Target position records —
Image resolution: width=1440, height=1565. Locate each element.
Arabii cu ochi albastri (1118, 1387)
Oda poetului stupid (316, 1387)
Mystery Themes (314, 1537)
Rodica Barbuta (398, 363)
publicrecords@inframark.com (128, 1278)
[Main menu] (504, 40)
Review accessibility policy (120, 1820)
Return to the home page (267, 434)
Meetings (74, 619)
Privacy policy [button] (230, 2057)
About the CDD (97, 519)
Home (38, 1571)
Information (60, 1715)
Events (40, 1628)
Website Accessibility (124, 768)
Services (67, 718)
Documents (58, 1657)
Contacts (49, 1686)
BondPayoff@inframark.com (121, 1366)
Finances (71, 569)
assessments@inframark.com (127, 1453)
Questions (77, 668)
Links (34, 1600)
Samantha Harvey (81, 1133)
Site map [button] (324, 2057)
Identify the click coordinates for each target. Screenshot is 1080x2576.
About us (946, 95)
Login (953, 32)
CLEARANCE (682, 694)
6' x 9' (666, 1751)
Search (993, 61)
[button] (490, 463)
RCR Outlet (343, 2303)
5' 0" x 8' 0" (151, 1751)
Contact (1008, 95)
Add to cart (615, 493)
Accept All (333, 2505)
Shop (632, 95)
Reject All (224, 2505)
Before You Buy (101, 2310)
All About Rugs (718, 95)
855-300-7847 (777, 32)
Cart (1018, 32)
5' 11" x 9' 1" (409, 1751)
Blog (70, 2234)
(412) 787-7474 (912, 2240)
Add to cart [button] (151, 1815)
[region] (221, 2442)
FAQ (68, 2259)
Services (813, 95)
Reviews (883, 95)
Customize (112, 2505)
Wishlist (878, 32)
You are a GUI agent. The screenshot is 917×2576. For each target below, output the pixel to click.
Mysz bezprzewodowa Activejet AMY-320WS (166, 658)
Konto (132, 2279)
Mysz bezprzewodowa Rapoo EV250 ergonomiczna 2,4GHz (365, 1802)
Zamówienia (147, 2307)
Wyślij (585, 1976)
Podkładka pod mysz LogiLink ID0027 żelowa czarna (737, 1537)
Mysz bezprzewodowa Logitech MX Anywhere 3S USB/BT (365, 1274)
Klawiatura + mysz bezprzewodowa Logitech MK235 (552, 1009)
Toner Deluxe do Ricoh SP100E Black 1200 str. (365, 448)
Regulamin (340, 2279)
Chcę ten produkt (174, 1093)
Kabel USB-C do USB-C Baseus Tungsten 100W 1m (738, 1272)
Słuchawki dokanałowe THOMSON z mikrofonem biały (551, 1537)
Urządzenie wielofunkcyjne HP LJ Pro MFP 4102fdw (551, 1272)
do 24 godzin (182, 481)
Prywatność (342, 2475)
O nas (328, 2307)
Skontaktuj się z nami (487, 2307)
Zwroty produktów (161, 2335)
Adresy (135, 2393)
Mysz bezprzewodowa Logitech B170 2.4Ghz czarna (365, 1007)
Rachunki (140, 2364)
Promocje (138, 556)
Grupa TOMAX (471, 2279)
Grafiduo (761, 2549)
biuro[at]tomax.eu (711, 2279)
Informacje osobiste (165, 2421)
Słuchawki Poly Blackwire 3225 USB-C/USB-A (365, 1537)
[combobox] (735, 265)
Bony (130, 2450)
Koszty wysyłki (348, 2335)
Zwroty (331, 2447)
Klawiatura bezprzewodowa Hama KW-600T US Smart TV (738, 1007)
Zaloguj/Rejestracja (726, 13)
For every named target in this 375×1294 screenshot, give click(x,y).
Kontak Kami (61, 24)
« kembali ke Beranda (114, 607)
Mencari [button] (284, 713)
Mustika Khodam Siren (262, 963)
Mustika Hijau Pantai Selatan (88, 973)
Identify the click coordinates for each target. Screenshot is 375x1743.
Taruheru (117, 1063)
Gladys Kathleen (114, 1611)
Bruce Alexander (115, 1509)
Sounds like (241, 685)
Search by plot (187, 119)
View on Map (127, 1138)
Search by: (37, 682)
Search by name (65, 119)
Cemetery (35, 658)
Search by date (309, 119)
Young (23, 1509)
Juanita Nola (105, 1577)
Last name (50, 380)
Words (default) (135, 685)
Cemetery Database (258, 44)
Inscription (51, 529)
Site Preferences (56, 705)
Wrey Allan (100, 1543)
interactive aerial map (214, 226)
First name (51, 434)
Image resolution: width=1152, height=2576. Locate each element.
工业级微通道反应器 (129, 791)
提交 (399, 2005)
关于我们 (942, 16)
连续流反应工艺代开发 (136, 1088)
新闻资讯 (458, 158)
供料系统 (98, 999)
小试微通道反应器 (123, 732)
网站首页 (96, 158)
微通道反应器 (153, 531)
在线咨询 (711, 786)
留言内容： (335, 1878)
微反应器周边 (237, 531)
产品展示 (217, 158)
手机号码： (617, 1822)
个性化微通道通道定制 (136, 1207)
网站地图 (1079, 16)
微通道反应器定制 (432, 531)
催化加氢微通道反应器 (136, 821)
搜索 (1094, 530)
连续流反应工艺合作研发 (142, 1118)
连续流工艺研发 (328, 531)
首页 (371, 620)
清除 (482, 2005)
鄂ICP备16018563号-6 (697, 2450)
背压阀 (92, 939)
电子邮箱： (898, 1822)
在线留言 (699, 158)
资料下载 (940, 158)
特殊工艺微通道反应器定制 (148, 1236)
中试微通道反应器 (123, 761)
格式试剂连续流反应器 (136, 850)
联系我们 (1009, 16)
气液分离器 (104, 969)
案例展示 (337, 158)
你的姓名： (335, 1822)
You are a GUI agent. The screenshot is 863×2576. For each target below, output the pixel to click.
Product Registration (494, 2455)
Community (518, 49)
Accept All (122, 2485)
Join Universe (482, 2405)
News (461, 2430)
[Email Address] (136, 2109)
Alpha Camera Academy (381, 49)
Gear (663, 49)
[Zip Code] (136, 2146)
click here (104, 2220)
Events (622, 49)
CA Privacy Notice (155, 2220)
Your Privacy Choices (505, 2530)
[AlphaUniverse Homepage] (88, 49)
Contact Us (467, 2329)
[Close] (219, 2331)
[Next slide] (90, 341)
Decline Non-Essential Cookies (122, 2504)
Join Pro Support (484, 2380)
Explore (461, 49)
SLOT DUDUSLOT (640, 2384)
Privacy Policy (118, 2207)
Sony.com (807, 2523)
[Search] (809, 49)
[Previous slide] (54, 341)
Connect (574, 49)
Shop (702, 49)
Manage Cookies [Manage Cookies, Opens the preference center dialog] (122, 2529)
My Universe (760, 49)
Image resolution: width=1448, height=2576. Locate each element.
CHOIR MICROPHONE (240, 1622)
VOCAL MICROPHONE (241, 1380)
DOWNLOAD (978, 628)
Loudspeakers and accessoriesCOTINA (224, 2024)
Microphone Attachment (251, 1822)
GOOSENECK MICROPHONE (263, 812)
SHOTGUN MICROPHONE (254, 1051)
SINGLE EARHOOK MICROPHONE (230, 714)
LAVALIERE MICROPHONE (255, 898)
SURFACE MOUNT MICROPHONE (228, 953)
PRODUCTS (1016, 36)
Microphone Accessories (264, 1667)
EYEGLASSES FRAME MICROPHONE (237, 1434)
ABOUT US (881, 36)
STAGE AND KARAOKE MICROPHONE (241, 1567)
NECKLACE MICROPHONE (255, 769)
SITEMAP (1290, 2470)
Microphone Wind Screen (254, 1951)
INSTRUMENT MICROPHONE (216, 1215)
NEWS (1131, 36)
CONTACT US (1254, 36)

THE PROBLEM —
Rewrite every line of the material from the line with "Review accessibility policy (120, 1820)" to the line with "Wishlist (878, 32)", both included, and leave the request lines unchanged. In the answers, multiply each coordinate by 1.35 and round it to a whole number, rounding halves up.

OUTPUT FOR THIS TASK —
Review accessibility policy (162, 2457)
Return to the home page (360, 586)
Meetings (100, 836)
Privacy policy [button] (311, 2777)
About the CDD (131, 701)
Home (51, 2121)
Information (81, 2315)
Events (54, 2198)
Website Accessibility (167, 1037)
Services (90, 969)
Documents (78, 2237)
Contacts (66, 2276)
BondPayoff@inframark.com (163, 1844)
Finances (96, 768)
assessments@inframark.com (171, 1962)
Questions (104, 902)
Links (46, 2160)
Samantha Harvey (109, 1530)
Site map [button] (437, 2777)
Identify the click coordinates for each target. Screenshot is 1080x2576.
About us (1277, 128)
Login (1287, 43)
CLEARANCE (921, 937)
6' x 9' (899, 2364)
Search (1341, 82)
[button] (662, 625)
RCR Outlet (463, 3109)
5' 0" x 8' 0" (204, 2364)
Contact (1361, 128)
Add to cart (830, 666)
Accept All (450, 3382)
Shop (853, 128)
Reject All (302, 3382)
Before You Buy (136, 3119)
All About Rugs (969, 128)
855-300-7847 (1049, 43)
Cart (1374, 43)
5' 11" x 9' 1" (552, 2364)
Blog (95, 3016)
(412) 787-7474 (1231, 3024)
Add to cart [button] (204, 2450)
[region] (298, 3297)
FAQ (92, 3050)
Services (1098, 128)
Reviews (1192, 128)
Customize (151, 3382)
Wishlist (1185, 43)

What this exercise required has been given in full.